In the abstract on central line-related bloodstream infection in the emergency department, which pathogen was the most common?

> READING PASSAGE:
____
Incidence and short-term outcomes of central line-related bloodstream infection in patients admitted to the emergency department: a single-center retrospective study

Link to article at PubMed

Sci Rep. 2023 Mar 8;13(1):3867. doi: 10.1038/s41598-023-31100-1.


Central line-related bloodstream infection (CRBSI) is a common complication during hospital admissions; however, there is insufficient data regarding CRBSI in the emergency department. Therefore, we evaluated the incidence and clinical impact of CRBSI using a single-center retrospective study to analyze medical data of 2189 adult patients (median age: 65 years, 58.8% males) who underwent central line insertion in ED from 2013 to 2015. CRBSI was defined if the same pathogens were identified at peripheral and catheter tips or the differential time to positivity was > 2 h. CRBSI-related in-hospital mortality and risk factors were evaluated. CRBSI occurred in 80 patients (3.7%), of which 51 survived and 29 died; those with CRBSI had higher incidence of subclavian vein insertion and retry rates. Staphylococcus epidermidis was the most common pathogen, followed by Staphylococcus aureus, Enterococcus faecium, and Escherichia coli. Using multivariate analysis, we found that CRBSI development was an independent risk factor for in-hospital mortality (adjusted odds ratio: 1.93, 95% confidence intervals: 1.19-3.14, p < 0.01). Our findings suggest that CRBSI after central line insertion in the emergency department is common and associated with poor outcomes. Infection prevention and management measures to reduce CRBSI incidence are essential to improve clinical outcomes.
____
> GIVEN MATERIAL:
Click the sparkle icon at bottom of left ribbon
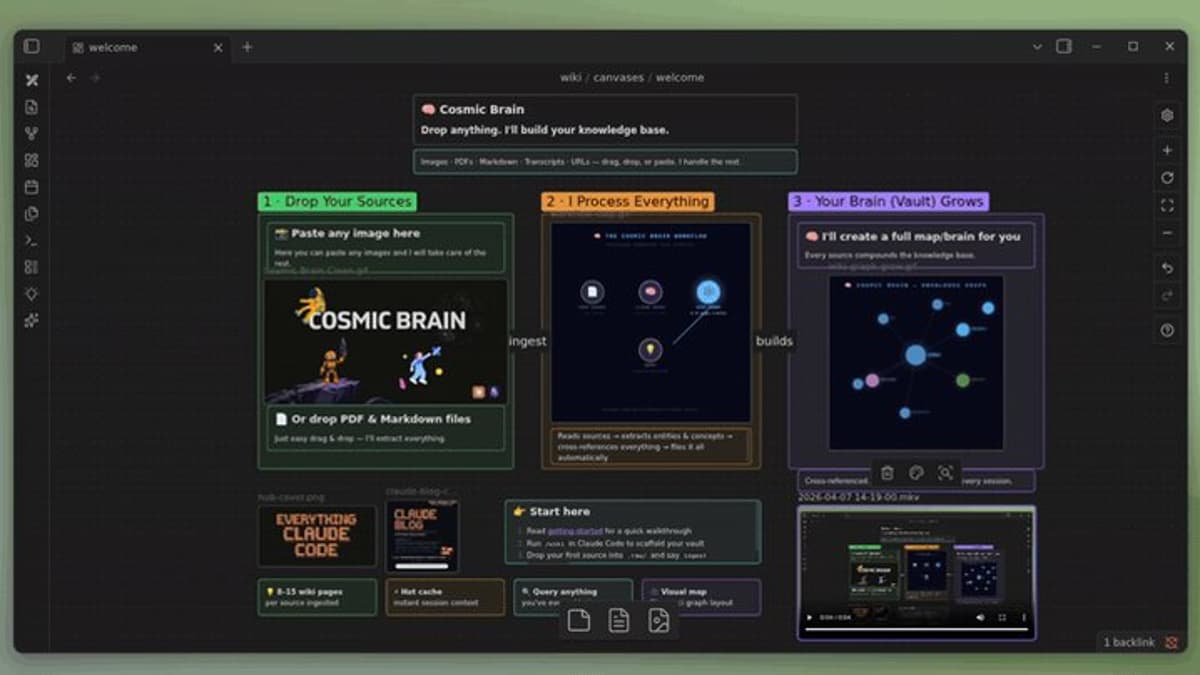Screen dimensions: 1200x675 (30, 322)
____
> EXERCISE OUTPUT: Staphylococcus epidermidis